A December 18, 2006 Wall Street Journal piece notes that irradiation of food would help fight food-borne illness, quoting ACSH's Dr. Elizabeth Whelan and the author of ACSH's report on Irradiated Foods, Paisan Loaharanu:
The Centers for Disease Control concluded its investigation by noting: "An overwhelming body of scientific evidence demonstrates that irradiation does not harm the nutritional value of food, nor does it make the food unsafe to eat." According to Paisan Loaharanu, a former director at the Food and Agriculture Organization of the United Nations, "The safety of irradiated foods is well established through many toxicological studies...No other food technology has gone through more safety tests than food irradiation."
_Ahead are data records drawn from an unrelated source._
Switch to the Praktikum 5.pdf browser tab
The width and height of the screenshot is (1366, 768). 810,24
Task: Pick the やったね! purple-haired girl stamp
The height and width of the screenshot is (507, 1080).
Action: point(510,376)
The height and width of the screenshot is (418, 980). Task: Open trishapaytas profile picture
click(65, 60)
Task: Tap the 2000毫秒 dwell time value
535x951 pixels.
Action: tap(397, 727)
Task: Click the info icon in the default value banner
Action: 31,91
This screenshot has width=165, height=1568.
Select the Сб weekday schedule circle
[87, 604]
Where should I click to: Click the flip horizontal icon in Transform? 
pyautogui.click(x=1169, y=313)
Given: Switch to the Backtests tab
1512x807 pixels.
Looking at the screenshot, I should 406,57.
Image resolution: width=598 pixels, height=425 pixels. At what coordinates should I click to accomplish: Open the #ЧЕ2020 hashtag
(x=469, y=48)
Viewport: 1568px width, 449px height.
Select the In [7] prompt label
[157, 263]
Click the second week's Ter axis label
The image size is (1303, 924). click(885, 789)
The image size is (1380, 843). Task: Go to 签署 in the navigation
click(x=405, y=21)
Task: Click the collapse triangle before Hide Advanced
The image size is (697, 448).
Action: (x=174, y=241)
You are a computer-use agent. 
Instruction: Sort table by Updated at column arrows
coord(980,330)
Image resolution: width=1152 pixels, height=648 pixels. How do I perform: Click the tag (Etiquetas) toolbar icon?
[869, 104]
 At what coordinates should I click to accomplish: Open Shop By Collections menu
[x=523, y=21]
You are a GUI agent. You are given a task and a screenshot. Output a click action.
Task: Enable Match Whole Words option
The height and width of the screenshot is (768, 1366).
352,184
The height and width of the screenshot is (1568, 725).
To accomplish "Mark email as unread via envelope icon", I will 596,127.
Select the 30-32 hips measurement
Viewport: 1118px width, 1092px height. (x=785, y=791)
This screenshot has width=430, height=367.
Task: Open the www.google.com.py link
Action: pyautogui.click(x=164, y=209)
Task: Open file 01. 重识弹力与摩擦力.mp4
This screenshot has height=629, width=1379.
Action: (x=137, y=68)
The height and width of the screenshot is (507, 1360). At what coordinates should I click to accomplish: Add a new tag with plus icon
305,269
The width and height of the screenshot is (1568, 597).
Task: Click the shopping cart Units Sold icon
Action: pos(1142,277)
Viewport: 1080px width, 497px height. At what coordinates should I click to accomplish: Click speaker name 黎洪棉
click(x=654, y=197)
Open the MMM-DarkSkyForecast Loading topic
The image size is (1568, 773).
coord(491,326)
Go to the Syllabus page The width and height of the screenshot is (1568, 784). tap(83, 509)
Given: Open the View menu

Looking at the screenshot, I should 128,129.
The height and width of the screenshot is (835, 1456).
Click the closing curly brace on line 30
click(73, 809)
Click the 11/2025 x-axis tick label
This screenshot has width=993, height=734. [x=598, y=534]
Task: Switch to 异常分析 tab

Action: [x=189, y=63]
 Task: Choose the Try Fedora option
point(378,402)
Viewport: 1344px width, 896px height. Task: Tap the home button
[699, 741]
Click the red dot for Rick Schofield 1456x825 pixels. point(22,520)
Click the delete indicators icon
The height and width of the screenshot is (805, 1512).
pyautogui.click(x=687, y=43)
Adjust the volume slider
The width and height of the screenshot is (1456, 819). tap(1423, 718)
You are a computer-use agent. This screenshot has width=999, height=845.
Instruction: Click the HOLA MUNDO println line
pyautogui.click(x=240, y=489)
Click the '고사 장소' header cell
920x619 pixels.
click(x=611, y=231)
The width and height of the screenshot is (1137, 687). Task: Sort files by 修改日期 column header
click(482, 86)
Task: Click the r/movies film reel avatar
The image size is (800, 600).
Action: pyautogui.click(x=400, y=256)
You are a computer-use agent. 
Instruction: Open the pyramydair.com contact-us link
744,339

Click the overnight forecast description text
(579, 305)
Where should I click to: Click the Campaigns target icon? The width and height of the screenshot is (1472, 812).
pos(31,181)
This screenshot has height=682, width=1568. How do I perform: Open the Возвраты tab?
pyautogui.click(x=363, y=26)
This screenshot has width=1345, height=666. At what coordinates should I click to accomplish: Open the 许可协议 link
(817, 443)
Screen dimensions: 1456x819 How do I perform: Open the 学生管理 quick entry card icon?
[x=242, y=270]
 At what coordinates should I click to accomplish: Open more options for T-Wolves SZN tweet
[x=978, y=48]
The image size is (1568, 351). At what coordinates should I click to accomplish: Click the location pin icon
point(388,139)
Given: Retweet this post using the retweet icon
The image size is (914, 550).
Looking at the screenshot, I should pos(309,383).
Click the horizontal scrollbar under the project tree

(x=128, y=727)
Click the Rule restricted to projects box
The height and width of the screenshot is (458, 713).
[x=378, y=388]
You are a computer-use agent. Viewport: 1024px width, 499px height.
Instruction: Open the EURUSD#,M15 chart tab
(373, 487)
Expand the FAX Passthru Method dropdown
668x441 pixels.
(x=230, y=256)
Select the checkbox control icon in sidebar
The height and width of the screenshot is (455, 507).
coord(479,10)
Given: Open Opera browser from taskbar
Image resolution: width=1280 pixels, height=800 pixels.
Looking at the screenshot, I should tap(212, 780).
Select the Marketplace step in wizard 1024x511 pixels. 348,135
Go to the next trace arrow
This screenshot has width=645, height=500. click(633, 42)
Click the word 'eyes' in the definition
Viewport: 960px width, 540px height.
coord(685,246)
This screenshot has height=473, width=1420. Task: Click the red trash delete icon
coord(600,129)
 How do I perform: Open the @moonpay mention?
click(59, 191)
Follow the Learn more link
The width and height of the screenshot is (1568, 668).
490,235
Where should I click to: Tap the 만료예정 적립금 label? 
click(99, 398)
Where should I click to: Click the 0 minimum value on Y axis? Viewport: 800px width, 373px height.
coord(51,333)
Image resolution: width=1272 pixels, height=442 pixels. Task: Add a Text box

The Food and Drug Administration bears some of the blame for bending to political pressure and slowing the spread of food irradiation. The food processing industry requested permission to apply irradiation to enhance the safety of produce in 1999, but seven years later the agency still hasn't approved this "food additive." The FDA does allow irradiation for meat, but it requires warning labels that send a message to consumers that eating such beef or chicken is risky. Elizabeth Whelan of the American Council on Science and Health points out that the FDA would be wiser to require that meats and produce that aren't irradiated have a safety warning label. Those are the potentially unsafe foods.